■ Activity
Below are some records; return each one exactly as written.

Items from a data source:

=== Section Start ===

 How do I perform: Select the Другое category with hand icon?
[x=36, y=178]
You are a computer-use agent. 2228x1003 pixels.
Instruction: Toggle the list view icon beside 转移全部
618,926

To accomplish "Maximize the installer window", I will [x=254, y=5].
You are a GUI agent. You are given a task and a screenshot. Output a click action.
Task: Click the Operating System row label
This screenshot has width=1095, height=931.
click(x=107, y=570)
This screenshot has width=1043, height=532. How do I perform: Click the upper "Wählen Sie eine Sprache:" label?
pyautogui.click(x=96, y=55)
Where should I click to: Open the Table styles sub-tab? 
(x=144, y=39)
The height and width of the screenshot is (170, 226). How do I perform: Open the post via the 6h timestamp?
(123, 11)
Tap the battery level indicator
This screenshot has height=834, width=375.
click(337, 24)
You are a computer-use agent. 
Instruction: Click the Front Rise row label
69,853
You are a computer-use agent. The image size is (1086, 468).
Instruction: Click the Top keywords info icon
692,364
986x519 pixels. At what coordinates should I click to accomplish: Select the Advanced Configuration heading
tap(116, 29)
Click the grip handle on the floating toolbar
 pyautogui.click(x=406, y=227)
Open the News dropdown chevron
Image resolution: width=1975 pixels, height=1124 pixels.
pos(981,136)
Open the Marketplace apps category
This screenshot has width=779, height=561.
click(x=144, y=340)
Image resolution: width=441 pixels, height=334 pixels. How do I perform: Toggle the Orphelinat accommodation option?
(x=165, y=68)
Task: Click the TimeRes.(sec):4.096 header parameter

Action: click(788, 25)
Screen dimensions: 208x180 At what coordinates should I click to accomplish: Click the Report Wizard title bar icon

=== Section End ===

■ Problem solution
 How do I perform: Select the Другое category with hand icon?
[x=36, y=178]
You are a computer-use agent. 2228x1003 pixels.
Instruction: Toggle the list view icon beside 转移全部
618,926

To accomplish "Maximize the installer window", I will [x=254, y=5].
You are a GUI agent. You are given a task and a screenshot. Output a click action.
Task: Click the Operating System row label
This screenshot has width=1095, height=931.
click(x=107, y=570)
This screenshot has width=1043, height=532. How do I perform: Click the upper "Wählen Sie eine Sprache:" label?
pyautogui.click(x=96, y=55)
Where should I click to: Open the Table styles sub-tab? 
(x=144, y=39)
The height and width of the screenshot is (170, 226). How do I perform: Open the post via the 6h timestamp?
(123, 11)
Tap the battery level indicator
This screenshot has height=834, width=375.
click(337, 24)
You are a computer-use agent. 
Instruction: Click the Front Rise row label
69,853
You are a computer-use agent. The image size is (1086, 468).
Instruction: Click the Top keywords info icon
692,364
986x519 pixels. At what coordinates should I click to accomplish: Select the Advanced Configuration heading
tap(116, 29)
Click the grip handle on the floating toolbar
 pyautogui.click(x=406, y=227)
Open the News dropdown chevron
Image resolution: width=1975 pixels, height=1124 pixels.
pos(981,136)
Open the Marketplace apps category
This screenshot has width=779, height=561.
click(x=144, y=340)
Image resolution: width=441 pixels, height=334 pixels. How do I perform: Toggle the Orphelinat accommodation option?
(x=165, y=68)
Task: Click the TimeRes.(sec):4.096 header parameter

Action: click(788, 25)
Screen dimensions: 208x180 At what coordinates should I click to accomplish: Click the Report Wizard title bar icon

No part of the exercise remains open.